▸ **Source document**
※ ※ ※

Continual Learning
What is continual learning/what is it trying to accomplish?
Continual learning is the idea that we need model systems to continuously consume information and have access to this information in the future. The information should be integrated. Continual learning carries the baggage of “memory” and “learned”. It carries the baggage of “what do humans do compared to LLMs?” and “Do we care that humans and LLMs are different in their processing of the world?” Overall, continual learning is trying to get LLMs or ML systems to mimic human learning benefits.
Loosely, humans intake information into short term memory. We have to enable active attention or this information is gone. A hand off begins where short term memories will begin a consolidation process into long term memory. This process happens over minutes, hours and days. It incorporates sleep and dreaming. Depending on granularity we can make many analogies to this. I will try to avoid it.
One point to make up front is that continual learning is not really continuous. If we take current training of LLMs, we have batched learning. We take a model and compress information into its weights in consolidated training runs. Even if we compress information into the weights in a run of 1 sample then it is still a batch of 1. Even if we stream bits directly into the weights, there is a quanta. I’m splitting hairs, sure.
In chemical engineering, continuous happens at the point where the input is not interrupted. For instance, the reaction we care about happens as fluid flows through a thermal reactor. We could break out quanta like a subsection of fluid. We could consider this a batch but it doesn’t matter at that point. So I’ll consider “continuous” to be when we don’t care about the quanta. Batch to continuous is a bit of a gradient semantically. From an engineering perspective, it is primarily a pro-con decision with barbell-like dynamics. These engineering constraints are core to the continual learning discussion.

※ ※ ※

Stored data
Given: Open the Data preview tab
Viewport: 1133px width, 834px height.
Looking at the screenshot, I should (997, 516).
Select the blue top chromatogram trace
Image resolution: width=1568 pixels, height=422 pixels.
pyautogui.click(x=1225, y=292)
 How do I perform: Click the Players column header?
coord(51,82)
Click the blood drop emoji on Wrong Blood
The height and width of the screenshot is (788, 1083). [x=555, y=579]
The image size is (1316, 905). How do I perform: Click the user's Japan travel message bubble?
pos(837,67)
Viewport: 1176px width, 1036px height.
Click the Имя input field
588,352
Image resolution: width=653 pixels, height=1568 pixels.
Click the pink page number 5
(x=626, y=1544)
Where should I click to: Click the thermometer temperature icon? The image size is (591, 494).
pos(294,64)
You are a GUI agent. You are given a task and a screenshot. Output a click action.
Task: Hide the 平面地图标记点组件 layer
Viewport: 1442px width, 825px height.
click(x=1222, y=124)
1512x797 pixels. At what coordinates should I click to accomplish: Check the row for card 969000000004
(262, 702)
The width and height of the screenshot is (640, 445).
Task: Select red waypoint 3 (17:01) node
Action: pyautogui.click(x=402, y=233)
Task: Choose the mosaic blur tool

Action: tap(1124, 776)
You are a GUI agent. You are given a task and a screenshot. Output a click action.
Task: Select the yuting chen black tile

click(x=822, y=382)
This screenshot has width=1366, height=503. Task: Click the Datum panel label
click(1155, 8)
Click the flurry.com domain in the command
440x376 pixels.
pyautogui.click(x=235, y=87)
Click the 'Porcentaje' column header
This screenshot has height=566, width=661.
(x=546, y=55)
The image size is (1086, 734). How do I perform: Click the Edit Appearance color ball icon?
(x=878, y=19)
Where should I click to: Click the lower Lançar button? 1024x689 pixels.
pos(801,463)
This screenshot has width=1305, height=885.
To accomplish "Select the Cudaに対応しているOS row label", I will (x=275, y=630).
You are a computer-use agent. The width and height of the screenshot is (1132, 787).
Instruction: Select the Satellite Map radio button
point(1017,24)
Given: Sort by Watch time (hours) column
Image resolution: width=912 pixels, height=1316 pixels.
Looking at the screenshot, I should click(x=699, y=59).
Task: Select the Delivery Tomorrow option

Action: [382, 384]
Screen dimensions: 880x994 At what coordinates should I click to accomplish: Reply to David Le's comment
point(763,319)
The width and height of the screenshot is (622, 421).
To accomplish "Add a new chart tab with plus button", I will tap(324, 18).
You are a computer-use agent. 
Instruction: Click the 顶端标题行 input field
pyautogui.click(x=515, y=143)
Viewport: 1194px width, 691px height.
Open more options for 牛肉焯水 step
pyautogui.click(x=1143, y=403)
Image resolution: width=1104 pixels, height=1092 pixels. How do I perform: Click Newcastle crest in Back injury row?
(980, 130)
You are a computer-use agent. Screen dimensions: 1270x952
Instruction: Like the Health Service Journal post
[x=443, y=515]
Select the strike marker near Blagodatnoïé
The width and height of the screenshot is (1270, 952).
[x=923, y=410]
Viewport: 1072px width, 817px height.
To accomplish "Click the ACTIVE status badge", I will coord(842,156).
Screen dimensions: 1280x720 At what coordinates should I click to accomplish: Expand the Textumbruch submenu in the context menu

※ ※ ※

▸ **Action item A**
According to the continual learning text, over what span of time does the consolidation of short term memories into long term memory take place?
▸ **Action item B**
Pick up the continual learning text after its last sentence and keep writing it.
Nothing in the rows is needed here.

▸ **Expected answer A**
Over minutes, hours and days.

▸ **Expected answer B**
The goal of continual learning is to throw off the shackles of context limits and rot. It is to allow the LLM to use any information and incorporate it into its knowledge. Effectively, we want something that allows the LLM to no longer go out of date or be limited by anything other than topical data. We no longer want “too much data” to be an issue. This goal is our challenge. The achievement is termed continual learning.
Data and the Model
In order to have any learning, we need to get data in the model. I like to think of three distinctions: input, intra-layer, and weights. Input is what is transformed into embeddings. For instance, in some capacity a multi-modal model would get language tokens and image embeddings/tokens. This is traditionally your context. Intra-layer gets a little more fun. We start to see techniques like cartridges and steering vectors. You’re inputting data directly into the model’s cache or hidden states. Finally, weights are the base of your model. You update and compress information into weights during training.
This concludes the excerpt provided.